La Route / Éditions Dargaud
Ce n'était certainement pas facile d'adapter ce roman survivaliste de Cormac McCarthy, prix Pulitzer Fiction 2007 et best-seller mondial. Manu Larcenet signe une nouvelle série sombre après ses adaptations remarquables de Blast et Le Rapport de Brodeck. Il a fait le choix du noir et blanc et du duotone pour ce récit post-apocalyptique en bande dessinée. On admire la cohérence graphique de début et de fin entre la première et la dernière planche. La boucle est bouclée. Cet album est un chef-d'œuvre du genre.

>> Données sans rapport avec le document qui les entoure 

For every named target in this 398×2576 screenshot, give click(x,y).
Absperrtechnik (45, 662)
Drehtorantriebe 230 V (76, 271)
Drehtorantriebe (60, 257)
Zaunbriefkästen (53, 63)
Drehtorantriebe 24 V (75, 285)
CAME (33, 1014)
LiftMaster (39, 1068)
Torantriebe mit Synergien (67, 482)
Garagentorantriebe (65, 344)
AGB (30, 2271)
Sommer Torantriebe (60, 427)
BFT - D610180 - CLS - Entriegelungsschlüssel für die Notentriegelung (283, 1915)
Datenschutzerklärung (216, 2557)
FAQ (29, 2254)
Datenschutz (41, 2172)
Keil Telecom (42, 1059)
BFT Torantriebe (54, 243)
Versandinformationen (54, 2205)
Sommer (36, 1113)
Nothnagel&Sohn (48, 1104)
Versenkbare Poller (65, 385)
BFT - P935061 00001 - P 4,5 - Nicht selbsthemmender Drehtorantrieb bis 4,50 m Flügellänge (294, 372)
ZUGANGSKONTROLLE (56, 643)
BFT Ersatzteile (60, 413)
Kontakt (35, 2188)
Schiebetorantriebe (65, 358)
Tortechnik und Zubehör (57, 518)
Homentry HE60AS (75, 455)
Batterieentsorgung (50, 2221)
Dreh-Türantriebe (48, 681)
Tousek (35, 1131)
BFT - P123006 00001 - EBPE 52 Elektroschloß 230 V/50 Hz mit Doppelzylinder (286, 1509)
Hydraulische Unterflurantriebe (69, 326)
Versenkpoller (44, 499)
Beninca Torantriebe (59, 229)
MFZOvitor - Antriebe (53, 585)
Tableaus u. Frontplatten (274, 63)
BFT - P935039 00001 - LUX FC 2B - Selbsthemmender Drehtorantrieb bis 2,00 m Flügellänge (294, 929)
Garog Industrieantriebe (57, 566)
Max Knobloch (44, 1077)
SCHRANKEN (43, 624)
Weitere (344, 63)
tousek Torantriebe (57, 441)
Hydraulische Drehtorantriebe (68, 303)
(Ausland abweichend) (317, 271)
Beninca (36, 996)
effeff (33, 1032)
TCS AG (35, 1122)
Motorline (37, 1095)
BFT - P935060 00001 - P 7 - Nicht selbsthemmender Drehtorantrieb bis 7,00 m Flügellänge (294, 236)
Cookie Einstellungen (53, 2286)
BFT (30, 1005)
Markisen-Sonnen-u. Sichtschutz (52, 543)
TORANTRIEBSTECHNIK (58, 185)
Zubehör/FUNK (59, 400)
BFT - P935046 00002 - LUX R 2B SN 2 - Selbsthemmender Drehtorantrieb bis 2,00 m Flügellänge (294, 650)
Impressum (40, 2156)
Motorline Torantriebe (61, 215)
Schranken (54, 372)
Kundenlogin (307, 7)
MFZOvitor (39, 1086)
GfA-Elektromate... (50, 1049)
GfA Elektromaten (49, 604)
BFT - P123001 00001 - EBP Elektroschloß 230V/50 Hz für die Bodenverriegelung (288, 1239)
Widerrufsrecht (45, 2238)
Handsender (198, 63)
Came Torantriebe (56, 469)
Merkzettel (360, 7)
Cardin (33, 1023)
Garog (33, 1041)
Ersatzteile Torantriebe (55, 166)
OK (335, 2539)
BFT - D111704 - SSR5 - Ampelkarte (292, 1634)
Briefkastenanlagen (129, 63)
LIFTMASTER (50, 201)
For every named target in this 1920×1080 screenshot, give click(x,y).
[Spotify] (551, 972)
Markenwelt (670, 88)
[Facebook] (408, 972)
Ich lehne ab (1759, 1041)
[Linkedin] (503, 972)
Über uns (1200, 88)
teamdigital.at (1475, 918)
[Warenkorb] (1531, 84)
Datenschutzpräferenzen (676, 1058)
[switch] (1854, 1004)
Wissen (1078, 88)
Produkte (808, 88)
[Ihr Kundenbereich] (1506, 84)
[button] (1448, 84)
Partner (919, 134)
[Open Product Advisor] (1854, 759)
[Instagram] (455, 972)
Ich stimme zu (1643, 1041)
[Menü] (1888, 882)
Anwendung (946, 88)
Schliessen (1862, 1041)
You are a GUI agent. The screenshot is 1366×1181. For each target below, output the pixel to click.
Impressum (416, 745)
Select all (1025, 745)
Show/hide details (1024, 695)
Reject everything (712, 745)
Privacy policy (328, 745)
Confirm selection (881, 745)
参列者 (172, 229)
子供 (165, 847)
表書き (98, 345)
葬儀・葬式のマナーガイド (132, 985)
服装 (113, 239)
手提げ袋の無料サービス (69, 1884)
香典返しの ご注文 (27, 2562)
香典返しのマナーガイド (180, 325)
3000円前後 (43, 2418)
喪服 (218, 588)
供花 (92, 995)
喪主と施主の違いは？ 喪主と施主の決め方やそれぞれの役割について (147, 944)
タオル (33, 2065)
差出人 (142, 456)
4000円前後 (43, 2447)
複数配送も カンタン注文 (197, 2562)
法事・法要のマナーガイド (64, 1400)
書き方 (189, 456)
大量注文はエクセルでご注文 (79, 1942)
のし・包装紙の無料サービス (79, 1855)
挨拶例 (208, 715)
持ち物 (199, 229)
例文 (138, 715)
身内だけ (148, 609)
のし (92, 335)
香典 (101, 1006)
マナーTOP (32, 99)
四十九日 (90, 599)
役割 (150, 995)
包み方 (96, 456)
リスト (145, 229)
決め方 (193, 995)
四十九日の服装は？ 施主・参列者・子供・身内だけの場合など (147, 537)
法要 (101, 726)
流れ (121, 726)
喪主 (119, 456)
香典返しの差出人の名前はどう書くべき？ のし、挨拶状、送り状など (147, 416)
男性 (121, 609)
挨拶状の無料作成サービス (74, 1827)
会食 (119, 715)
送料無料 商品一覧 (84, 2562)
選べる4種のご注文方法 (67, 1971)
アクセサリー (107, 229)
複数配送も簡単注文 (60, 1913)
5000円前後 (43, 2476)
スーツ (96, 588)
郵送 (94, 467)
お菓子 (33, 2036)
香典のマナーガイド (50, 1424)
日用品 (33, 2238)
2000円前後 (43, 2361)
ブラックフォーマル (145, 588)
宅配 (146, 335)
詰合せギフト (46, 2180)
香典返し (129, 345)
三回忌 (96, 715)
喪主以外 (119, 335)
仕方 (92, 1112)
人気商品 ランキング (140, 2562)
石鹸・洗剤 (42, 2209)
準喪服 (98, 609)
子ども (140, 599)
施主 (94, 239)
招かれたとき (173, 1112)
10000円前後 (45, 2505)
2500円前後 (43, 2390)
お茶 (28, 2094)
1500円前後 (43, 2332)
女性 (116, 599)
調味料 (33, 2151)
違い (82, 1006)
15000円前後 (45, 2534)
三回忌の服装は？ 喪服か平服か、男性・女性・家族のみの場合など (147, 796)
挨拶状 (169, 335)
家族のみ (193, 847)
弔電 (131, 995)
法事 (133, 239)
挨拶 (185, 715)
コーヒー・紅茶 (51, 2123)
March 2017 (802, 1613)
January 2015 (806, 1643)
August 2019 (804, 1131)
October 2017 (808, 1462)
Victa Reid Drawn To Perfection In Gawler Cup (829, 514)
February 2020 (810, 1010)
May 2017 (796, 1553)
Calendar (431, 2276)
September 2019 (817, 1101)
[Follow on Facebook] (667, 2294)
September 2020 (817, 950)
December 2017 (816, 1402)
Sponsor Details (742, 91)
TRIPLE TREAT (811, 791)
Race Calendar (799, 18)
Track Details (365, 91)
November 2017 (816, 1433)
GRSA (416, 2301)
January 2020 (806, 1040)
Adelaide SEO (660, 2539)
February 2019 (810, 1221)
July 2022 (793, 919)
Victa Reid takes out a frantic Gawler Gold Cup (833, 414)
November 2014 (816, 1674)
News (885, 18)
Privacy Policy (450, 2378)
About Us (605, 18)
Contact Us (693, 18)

Un énorme nuage de cendre se répand sur le sol américain. Parmi les survivants, sous un abri de fortune, un père et son fils sont allongés. Le père se lève et prend ses jumelles. Tout est dévasté, la nature est calcinée et les villes en ruine. Aucun vivant, humain ou animal. Il faut prendre la route. Le père et le fils marchent inlassablement poussant un caddie rempli d'objets hétéroclites, le peu qui leur reste en couvertures et nourriture, et un revolver avec une seule balle. L'hiver cruel s'abat sur eux avalant leur forces. Les corps sont meurtris et leur moral éteint. Avancer, encore et encore, en direction du sud, et surtout être vigilant. Dans ce monde couvert de cendres et de cadavres, éreintés par la pluie, la neige, le froid, et la peur au ventre, il s'agit d'éviter les hordes de sauvages cannibales. Survivront-ils à leur errance ?
Peu de dialogues. L'essentiel en peu de mots. L'âpreté volontaire du graphisme et la composition très étudiée des planches suffisent. Le dessin de Manu Larcenet sublime, recherché et caractérisé cerne la relation d'une rare puissance entre le père et son jeune fils. Ils progressent en haillons, ils ont faim et sont d'une maigreur émouvante. Dans ce monde ravagé en proie à la pire inhumanité, le jeune garçon a gardé sa fraîcheur, son empathie et une confiance illimitée en son père. Sa question primordiale : savoir qui sont les méchants et les gentils.
Relié. Couverture cartonnée. Format : 25 x 31 cm. 155 p. 28,50€. Un chef-d'œuvre de la bande dessinée.